🔗 Simpson's Paradox

🔗 Mathematics 🔗 Statistics

Simpson's paradox, which goes by several names, is a phenomenon in probability and statistics, in which a trend appears in several different groups of data but disappears or reverses when these groups are combined. This result is often encountered in social-science and medical-science statistics and is particularly problematic when frequency data is unduly given causal interpretations. The paradox can be resolved when causal relations are appropriately addressed in the statistical modeling.

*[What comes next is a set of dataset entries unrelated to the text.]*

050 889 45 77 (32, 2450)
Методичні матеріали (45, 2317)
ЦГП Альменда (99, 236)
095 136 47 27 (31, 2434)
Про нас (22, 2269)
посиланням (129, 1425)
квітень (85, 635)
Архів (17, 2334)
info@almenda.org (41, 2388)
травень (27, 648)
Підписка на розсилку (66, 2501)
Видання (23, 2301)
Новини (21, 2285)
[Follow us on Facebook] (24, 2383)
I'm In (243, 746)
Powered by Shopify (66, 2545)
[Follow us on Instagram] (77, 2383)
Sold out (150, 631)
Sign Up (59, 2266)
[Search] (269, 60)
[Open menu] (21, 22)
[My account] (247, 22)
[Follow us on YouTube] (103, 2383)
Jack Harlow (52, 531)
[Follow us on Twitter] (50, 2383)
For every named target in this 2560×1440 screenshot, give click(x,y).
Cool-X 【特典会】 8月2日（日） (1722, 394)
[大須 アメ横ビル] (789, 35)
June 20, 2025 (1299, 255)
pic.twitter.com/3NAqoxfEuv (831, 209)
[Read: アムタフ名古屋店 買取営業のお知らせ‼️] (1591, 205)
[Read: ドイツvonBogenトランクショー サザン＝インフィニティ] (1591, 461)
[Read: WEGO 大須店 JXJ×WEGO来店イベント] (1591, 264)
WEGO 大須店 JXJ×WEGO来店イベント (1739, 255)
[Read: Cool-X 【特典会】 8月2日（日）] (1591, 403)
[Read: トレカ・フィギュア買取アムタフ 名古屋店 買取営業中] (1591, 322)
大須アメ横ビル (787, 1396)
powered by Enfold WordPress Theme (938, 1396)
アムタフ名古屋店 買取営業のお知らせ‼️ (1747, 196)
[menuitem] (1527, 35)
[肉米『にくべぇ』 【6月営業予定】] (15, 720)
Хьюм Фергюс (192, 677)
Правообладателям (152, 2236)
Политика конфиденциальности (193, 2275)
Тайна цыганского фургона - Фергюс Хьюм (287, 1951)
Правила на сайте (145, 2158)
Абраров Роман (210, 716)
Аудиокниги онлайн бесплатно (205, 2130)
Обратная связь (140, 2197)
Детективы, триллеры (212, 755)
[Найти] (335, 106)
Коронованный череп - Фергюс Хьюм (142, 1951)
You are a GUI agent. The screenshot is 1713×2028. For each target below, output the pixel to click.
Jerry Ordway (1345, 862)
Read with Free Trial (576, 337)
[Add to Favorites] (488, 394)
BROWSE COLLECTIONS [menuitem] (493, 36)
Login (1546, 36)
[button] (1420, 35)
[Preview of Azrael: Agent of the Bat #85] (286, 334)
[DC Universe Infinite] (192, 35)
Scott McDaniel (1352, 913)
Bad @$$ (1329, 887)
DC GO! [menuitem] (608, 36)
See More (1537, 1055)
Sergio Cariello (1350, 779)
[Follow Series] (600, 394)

Simpson's paradox has been used as an exemplar to illustrate to the non-specialist or public audience the kind of misleading results mis-applied statistics can generate. Martin Gardner wrote a popular account of Simpson's paradox in his March 1976 Mathematical Games column in Scientific American.

Edward H. Simpson first described this phenomenon in a technical paper in 1951, but the statisticians Karl Pearson et al., in 1899, and Udny Yule, in 1903, had mentioned similar effects earlier. The name Simpson's paradox was introduced by Colin R. Blyth in 1972.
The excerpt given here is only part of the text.